Node Splitting Algorithms
The paper gives three possible algorithms for node splitting. The first one is the exhaustive algorithm, which generates all possible splits and chooses the best. This takes quite long, and thus the other two described algorithms are better alternatives.
The second one is a quadratic-cost algorithm, which tries to find a small-area split while not insisting on the one with the smallest area. This algorithm chooses the two entries of the M+1 entries that would waste the most area if both were put in the same group. These two elements are the first elements of the two new groups. The remaining entries are then assigned to the two groups by calculating the area expansion required to add each entry to each group and then assigning the entry that shows the greatest difference of the two groups.
The third algorithm, a linear-cost algorithm, is quite similar to the quadratic algorithm. The only difference is in the process of choosing the two entries that are supposed to be the first elements of the groups. Instead of calculating the inefficiency of grouping entries together and then choosing the most wasteful pair, the linear algorithm searches for extreme rectangles along all dimensions and selects the most extreme pair. Extreme rectangles, according to Guttman’s interpretation, are rectangles with the highest low side or the lowest high side.
Outlook on Alternatives
Other scientists continuously worked on improving this data structure regarding specific queries or applications. Each variation focuses on certain aspects, such as optimal insertion or range query retrieval [2]. Some combined the R-tree with other index structures to obtain their advantages as well.

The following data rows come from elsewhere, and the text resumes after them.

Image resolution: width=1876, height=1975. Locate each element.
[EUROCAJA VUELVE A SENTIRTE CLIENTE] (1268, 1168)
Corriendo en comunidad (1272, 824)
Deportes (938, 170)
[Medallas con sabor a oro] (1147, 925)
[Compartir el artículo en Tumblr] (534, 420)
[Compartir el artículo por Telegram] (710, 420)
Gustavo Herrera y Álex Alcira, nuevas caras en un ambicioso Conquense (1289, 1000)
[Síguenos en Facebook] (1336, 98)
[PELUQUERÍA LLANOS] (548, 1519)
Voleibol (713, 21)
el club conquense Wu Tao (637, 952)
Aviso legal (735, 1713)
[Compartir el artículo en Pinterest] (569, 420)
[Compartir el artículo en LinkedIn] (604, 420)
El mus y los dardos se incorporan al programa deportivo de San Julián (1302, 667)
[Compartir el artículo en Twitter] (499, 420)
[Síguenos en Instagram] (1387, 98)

The R+-tree [2, 4] avoids that several subtrees have to be searched during the execution of a point location query. It focuses on small rectangles as large rectangles can worsen the performance for range queries due to the increased possibility of overlaps.
In 1990, the R*-tree [2, 4, 5] was published. The R-tree focuses on the minimization of the area of the rectangles. The R*-tree considers additional criteria: the minimization of overlap, the minimization of margins, and the maximization of storage utilization. The main idea is to find the best possible combination while following an engineering approach. Doing so, the data structure achieves much better performance for all queries than the R-tree. It is widespread in both research and commercial areas and is regarded as the most robust variation of the R-tree.
Another variant is the Priority R-tree [2, 4] that has a guaranteed worst-case performance. PR-trees perform similar to the R-tree regarding queries and outperform every variation of the R-tree when handling extreme data. However, there are faster variants, if the main wish is efficient bulk-loading.
To summarize, many applications in different sectors need to handle multi-dimensional data, which is why indexing spatial data is still an important area of research. Due to its excellent performance and simple implementation, the R-tree is widespread in modern applications and has resulted in a large number of variations.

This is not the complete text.